(Supplied entries begins)

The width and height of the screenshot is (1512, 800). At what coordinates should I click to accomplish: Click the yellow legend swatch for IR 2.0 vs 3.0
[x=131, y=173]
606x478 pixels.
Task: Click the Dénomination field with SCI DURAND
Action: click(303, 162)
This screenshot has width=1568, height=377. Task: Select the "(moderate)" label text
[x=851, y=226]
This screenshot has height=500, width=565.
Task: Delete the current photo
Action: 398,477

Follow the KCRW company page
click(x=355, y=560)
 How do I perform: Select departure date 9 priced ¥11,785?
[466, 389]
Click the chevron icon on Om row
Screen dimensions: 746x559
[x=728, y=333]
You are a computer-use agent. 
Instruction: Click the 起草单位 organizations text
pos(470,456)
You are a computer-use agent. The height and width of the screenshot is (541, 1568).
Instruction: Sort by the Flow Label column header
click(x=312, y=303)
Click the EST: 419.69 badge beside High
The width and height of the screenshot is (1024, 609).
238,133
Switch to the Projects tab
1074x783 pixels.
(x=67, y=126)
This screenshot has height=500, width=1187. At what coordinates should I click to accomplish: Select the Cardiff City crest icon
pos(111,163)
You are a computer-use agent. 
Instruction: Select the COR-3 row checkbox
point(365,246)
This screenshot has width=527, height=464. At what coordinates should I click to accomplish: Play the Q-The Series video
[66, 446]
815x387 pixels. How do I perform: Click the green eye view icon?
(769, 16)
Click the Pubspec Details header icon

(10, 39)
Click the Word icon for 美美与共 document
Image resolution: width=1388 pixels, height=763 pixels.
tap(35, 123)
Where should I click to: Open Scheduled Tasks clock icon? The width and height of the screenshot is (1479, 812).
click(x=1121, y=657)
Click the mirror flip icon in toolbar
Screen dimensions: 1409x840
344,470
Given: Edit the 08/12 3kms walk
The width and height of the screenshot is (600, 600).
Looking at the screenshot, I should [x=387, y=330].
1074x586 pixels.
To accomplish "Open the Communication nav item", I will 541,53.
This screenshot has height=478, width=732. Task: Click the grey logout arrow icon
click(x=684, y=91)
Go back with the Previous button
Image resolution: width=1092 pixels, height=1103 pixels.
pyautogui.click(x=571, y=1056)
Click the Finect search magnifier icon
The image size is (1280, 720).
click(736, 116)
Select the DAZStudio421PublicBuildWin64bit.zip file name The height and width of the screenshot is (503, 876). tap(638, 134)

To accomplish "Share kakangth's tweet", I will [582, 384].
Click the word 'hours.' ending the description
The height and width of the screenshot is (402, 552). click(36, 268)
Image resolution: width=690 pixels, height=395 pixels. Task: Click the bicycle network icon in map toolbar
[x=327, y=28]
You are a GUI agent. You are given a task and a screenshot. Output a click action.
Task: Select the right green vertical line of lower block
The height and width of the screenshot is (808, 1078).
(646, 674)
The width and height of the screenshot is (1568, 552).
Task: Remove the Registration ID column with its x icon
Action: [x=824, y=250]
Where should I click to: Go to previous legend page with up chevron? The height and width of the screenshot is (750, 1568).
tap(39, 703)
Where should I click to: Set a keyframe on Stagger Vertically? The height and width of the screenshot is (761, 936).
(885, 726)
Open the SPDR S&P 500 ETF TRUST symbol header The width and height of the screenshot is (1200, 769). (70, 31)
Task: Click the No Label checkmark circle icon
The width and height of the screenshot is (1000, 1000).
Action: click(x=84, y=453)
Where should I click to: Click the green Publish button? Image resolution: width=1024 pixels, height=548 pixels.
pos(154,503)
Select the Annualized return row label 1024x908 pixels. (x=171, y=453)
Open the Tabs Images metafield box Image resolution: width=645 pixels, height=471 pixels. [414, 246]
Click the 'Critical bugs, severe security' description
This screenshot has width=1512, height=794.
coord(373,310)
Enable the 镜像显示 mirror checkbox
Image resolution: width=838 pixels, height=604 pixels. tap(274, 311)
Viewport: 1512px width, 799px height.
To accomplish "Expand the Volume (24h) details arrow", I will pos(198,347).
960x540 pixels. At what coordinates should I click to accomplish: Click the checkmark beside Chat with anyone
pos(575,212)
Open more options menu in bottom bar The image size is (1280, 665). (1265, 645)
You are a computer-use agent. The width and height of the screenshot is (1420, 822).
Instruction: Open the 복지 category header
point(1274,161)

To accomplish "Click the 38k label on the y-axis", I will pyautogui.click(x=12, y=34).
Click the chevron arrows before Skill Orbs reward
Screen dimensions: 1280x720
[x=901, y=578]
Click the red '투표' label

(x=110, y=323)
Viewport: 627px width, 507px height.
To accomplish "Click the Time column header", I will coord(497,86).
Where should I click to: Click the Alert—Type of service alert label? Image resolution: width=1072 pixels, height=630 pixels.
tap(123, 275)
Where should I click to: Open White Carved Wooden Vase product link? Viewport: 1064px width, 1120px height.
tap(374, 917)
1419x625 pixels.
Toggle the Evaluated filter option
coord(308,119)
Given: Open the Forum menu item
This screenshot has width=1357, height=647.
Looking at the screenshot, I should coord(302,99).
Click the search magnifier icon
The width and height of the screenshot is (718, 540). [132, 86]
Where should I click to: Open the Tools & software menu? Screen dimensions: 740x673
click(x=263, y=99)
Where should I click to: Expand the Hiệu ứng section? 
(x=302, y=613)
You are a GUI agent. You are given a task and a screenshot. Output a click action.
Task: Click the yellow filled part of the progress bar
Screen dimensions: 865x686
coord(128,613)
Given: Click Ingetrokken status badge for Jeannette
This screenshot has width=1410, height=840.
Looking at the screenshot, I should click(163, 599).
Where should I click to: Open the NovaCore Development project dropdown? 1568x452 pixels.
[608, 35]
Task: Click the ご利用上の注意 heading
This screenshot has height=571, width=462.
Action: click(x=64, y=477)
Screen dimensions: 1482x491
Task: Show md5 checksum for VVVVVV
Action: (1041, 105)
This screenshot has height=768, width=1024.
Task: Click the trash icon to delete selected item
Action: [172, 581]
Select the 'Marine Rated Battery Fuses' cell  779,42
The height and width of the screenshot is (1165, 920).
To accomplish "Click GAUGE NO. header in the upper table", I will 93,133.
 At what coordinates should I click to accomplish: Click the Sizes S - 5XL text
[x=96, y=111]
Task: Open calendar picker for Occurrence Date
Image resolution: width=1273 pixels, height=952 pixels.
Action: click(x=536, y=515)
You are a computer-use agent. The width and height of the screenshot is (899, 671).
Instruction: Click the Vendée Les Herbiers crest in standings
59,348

(Supplied entries ends)

Exercise description
Each record should be transcribed exactly as it was written.

Response to the task
The width and height of the screenshot is (1512, 800). At what coordinates should I click to accomplish: Click the yellow legend swatch for IR 2.0 vs 3.0
[x=131, y=173]
606x478 pixels.
Task: Click the Dénomination field with SCI DURAND
Action: click(303, 162)
This screenshot has width=1568, height=377. Task: Select the "(moderate)" label text
[x=851, y=226]
This screenshot has height=500, width=565.
Task: Delete the current photo
Action: 398,477

Follow the KCRW company page
click(x=355, y=560)
 How do I perform: Select departure date 9 priced ¥11,785?
[466, 389]
Click the chevron icon on Om row
Screen dimensions: 746x559
[x=728, y=333]
You are a computer-use agent. 
Instruction: Click the 起草单位 organizations text
pos(470,456)
You are a computer-use agent. The height and width of the screenshot is (541, 1568).
Instruction: Sort by the Flow Label column header
click(x=312, y=303)
Click the EST: 419.69 badge beside High
The width and height of the screenshot is (1024, 609).
238,133
Switch to the Projects tab
1074x783 pixels.
(x=67, y=126)
This screenshot has height=500, width=1187. At what coordinates should I click to accomplish: Select the Cardiff City crest icon
pos(111,163)
You are a computer-use agent. 
Instruction: Select the COR-3 row checkbox
point(365,246)
This screenshot has width=527, height=464. At what coordinates should I click to accomplish: Play the Q-The Series video
[66, 446]
815x387 pixels. How do I perform: Click the green eye view icon?
(769, 16)
Click the Pubspec Details header icon

(10, 39)
Click the Word icon for 美美与共 document
Image resolution: width=1388 pixels, height=763 pixels.
tap(35, 123)
Where should I click to: Open Scheduled Tasks clock icon? The width and height of the screenshot is (1479, 812).
click(x=1121, y=657)
Click the mirror flip icon in toolbar
Screen dimensions: 1409x840
344,470
Given: Edit the 08/12 3kms walk
The width and height of the screenshot is (600, 600).
Looking at the screenshot, I should [x=387, y=330].
1074x586 pixels.
To accomplish "Open the Communication nav item", I will 541,53.
This screenshot has height=478, width=732. Task: Click the grey logout arrow icon
click(x=684, y=91)
Go back with the Previous button
Image resolution: width=1092 pixels, height=1103 pixels.
pyautogui.click(x=571, y=1056)
Click the Finect search magnifier icon
The image size is (1280, 720).
click(736, 116)
Select the DAZStudio421PublicBuildWin64bit.zip file name The height and width of the screenshot is (503, 876). tap(638, 134)

To accomplish "Share kakangth's tweet", I will [582, 384].
Click the word 'hours.' ending the description
The height and width of the screenshot is (402, 552). click(36, 268)
Image resolution: width=690 pixels, height=395 pixels. Task: Click the bicycle network icon in map toolbar
[x=327, y=28]
You are a GUI agent. You are given a task and a screenshot. Output a click action.
Task: Select the right green vertical line of lower block
The height and width of the screenshot is (808, 1078).
(646, 674)
The width and height of the screenshot is (1568, 552).
Task: Remove the Registration ID column with its x icon
Action: [x=824, y=250]
Where should I click to: Go to previous legend page with up chevron? The height and width of the screenshot is (750, 1568).
tap(39, 703)
Where should I click to: Set a keyframe on Stagger Vertically? The height and width of the screenshot is (761, 936).
(885, 726)
Open the SPDR S&P 500 ETF TRUST symbol header The width and height of the screenshot is (1200, 769). (70, 31)
Task: Click the No Label checkmark circle icon
The width and height of the screenshot is (1000, 1000).
Action: click(x=84, y=453)
Where should I click to: Click the green Publish button? Image resolution: width=1024 pixels, height=548 pixels.
pos(154,503)
Select the Annualized return row label 1024x908 pixels. (x=171, y=453)
Open the Tabs Images metafield box Image resolution: width=645 pixels, height=471 pixels. [414, 246]
Click the 'Critical bugs, severe security' description
This screenshot has width=1512, height=794.
coord(373,310)
Enable the 镜像显示 mirror checkbox
Image resolution: width=838 pixels, height=604 pixels. tap(274, 311)
Viewport: 1512px width, 799px height.
To accomplish "Expand the Volume (24h) details arrow", I will pos(198,347).
960x540 pixels. At what coordinates should I click to accomplish: Click the checkmark beside Chat with anyone
pos(575,212)
Open more options menu in bottom bar The image size is (1280, 665). (1265, 645)
You are a computer-use agent. The width and height of the screenshot is (1420, 822).
Instruction: Open the 복지 category header
point(1274,161)

To accomplish "Click the 38k label on the y-axis", I will pyautogui.click(x=12, y=34).
Click the chevron arrows before Skill Orbs reward
Screen dimensions: 1280x720
[x=901, y=578]
Click the red '투표' label

(x=110, y=323)
Viewport: 627px width, 507px height.
To accomplish "Click the Time column header", I will coord(497,86).
Where should I click to: Click the Alert—Type of service alert label? Image resolution: width=1072 pixels, height=630 pixels.
tap(123, 275)
Where should I click to: Open White Carved Wooden Vase product link? Viewport: 1064px width, 1120px height.
tap(374, 917)
1419x625 pixels.
Toggle the Evaluated filter option
coord(308,119)
Given: Open the Forum menu item
This screenshot has width=1357, height=647.
Looking at the screenshot, I should coord(302,99).
Click the search magnifier icon
The width and height of the screenshot is (718, 540). [132, 86]
Where should I click to: Open the Tools & software menu? Screen dimensions: 740x673
click(x=263, y=99)
Where should I click to: Expand the Hiệu ứng section? 
(x=302, y=613)
You are a GUI agent. You are given a task and a screenshot. Output a click action.
Task: Click the yellow filled part of the progress bar
Screen dimensions: 865x686
coord(128,613)
Given: Click Ingetrokken status badge for Jeannette
This screenshot has width=1410, height=840.
Looking at the screenshot, I should click(163, 599).
Where should I click to: Open the NovaCore Development project dropdown? 1568x452 pixels.
[608, 35]
Task: Click the ご利用上の注意 heading
This screenshot has height=571, width=462.
Action: click(x=64, y=477)
Screen dimensions: 1482x491
Task: Show md5 checksum for VVVVVV
Action: (1041, 105)
This screenshot has height=768, width=1024.
Task: Click the trash icon to delete selected item
Action: [172, 581]
Select the 'Marine Rated Battery Fuses' cell  779,42
The height and width of the screenshot is (1165, 920).
To accomplish "Click GAUGE NO. header in the upper table", I will 93,133.
 At what coordinates should I click to accomplish: Click the Sizes S - 5XL text
[x=96, y=111]
Task: Open calendar picker for Occurrence Date
Image resolution: width=1273 pixels, height=952 pixels.
Action: click(x=536, y=515)
You are a computer-use agent. The width and height of the screenshot is (899, 671).
Instruction: Click the Vendée Les Herbiers crest in standings
59,348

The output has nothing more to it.